Ich denke nicht, denn Ultrashape stellt keine direkte Konkurrenz für den Markt der Liposuktion dar. Dazu muss man wissen, dass 7 von 10 Patienten, die einen Arzt aufsuchen, um sich Fett absaugen zu lassen, diesen Gedanken im Grunde abschreckend finden, da es sich trotz allem um eine Operation handelt. Eine vor kurzem veröffentlichte Studie hat gezeigt, dass jährlich ca. 130 Millionen Amerikaner irgendeine Diät anfangen und letztendlich nur 1 Millionen Menschen Liposuktion in Betracht ziehen, von denen ungefähr die Hälfte den Eingriff wirklich machen lassen. Was machen die anderen 129 Millionen Übergewichtigen? In dieser Gruppe befindet sich unser Markt. Ausserdem ist unser Apparat so gebaut, dass er nicht vom Chirurgen bedient wird: seine Tätigkeit beschränkt sich auf die Markierung der zu behandelnden Zone auf dem Bauch des Patienten, dann wird die Behandlung ganz problemlos gemäss den Angaben des Arztes von einem Techniker durchgeführt, der von uns ausgebildet wurde. Der Apparat besitzt ein computergestütztes System der Videosteuerung, damit die bezeichnete Zone homogen behandelt werden kann. Darüber hinaus ist es absolut nicht notwendig, vor oder nach der Behandlung irgendwelche Blutproben oder andere Tests vorzunehmen.

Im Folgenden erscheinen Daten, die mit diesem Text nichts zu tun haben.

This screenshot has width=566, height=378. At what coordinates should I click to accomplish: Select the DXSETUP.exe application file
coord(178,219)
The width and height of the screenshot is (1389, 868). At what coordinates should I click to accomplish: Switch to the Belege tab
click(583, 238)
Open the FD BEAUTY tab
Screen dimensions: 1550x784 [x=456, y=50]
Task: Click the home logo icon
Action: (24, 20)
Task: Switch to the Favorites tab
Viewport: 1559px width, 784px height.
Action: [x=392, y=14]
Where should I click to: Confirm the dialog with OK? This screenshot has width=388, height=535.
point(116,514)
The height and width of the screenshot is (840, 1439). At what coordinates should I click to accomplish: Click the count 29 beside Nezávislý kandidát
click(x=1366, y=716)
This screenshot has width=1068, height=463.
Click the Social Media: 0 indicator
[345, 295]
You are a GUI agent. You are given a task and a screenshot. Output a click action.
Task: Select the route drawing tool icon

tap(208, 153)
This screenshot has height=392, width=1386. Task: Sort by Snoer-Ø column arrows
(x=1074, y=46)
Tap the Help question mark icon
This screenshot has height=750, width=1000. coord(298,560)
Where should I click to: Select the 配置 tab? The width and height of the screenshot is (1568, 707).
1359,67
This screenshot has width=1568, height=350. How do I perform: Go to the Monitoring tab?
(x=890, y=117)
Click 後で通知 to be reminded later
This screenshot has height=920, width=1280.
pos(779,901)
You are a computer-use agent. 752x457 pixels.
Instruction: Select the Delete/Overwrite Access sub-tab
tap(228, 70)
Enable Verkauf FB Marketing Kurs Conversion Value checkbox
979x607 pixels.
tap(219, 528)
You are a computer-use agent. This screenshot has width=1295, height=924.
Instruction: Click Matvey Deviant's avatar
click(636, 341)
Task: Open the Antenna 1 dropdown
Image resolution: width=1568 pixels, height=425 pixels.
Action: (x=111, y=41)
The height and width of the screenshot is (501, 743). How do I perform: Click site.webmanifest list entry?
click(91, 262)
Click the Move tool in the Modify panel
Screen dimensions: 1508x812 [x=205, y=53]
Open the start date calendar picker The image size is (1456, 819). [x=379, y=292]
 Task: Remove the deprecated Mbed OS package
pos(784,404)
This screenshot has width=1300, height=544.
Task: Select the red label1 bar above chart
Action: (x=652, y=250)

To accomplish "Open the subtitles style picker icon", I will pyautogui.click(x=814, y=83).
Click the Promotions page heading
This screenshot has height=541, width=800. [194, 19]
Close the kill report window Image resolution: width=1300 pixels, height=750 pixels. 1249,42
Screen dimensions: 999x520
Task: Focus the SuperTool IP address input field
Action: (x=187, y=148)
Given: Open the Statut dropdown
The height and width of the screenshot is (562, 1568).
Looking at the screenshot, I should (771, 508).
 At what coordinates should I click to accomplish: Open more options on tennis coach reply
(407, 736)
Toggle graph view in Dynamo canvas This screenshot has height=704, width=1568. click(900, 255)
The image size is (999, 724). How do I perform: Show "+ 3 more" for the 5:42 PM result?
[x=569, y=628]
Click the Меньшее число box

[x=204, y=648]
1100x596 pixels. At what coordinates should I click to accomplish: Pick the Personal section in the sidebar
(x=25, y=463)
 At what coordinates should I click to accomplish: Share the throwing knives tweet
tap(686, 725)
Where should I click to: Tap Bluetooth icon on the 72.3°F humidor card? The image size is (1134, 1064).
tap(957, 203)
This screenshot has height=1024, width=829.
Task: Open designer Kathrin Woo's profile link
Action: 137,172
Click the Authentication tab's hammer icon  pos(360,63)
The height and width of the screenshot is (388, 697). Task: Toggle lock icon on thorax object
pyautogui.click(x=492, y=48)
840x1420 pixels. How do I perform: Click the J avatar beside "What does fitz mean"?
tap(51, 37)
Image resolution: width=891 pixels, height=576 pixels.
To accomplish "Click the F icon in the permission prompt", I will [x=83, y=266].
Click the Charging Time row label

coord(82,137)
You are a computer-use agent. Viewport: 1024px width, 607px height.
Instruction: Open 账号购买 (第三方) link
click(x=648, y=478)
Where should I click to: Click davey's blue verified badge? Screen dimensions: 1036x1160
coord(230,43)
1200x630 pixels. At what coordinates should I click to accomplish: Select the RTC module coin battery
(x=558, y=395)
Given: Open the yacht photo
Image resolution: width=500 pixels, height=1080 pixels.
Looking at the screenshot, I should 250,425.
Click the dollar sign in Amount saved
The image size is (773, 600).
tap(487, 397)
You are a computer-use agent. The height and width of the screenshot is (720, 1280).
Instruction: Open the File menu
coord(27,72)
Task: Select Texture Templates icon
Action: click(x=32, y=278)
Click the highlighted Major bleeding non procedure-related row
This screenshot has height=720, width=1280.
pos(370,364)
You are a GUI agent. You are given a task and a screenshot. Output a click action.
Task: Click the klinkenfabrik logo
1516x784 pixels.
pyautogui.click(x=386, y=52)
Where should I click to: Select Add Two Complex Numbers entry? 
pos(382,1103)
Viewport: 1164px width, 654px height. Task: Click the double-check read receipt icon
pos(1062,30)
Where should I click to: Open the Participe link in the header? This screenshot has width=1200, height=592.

Entwickeln Sie momentan andere neue Verfahren, die Sie auf den Markt bringen werden?

Wir konzentrieren uns vorläufig auf die Kommerzialisierung des bestehenden Produkts, das zurzeit erst in Grossbritannien eingesetzt wird. Es wird vollständig in Israel hergestellt und wir haben soeben eine Reihe von Verträgen für den weltweiten Vertrieb abgeschlossen. Wir haben auch schon mehrere Ausbildungsseminare für die Techniker durchgeführt: das letzte fand im Juli statt und es sind Personen aus 30 Ländern nach Israel gereist, um daran teilzunehmen. In Bezug auf die Zukunft sind mehrere Projekte am Laufen, von denen eines dem bestehenden Produkt gleicht und das Entfernen von Zellulitis ermöglichen wird, dieser anderen Form von sehr oberflächlichem Fett, für die es bis heute keine endgültige Behandlung gibt. Gleichzeitig möchten wir natürlich einen grossen Anteil auf dem Markt der Zellulitisbekämpfung erobern.

Zurzeit befindet sich Ihre Gesellschaft in privater Hand. Gedenken Sie, an die Börse zu gehen?

Ja, aber gegenwärtig kann ich Ihnen nicht sagen, wann und an welchem Börsenplatz dies sein wird. Die Vorbereitungen sind im Gang und ich möchte keine Details verraten, die den Börsengang gefährden könnten.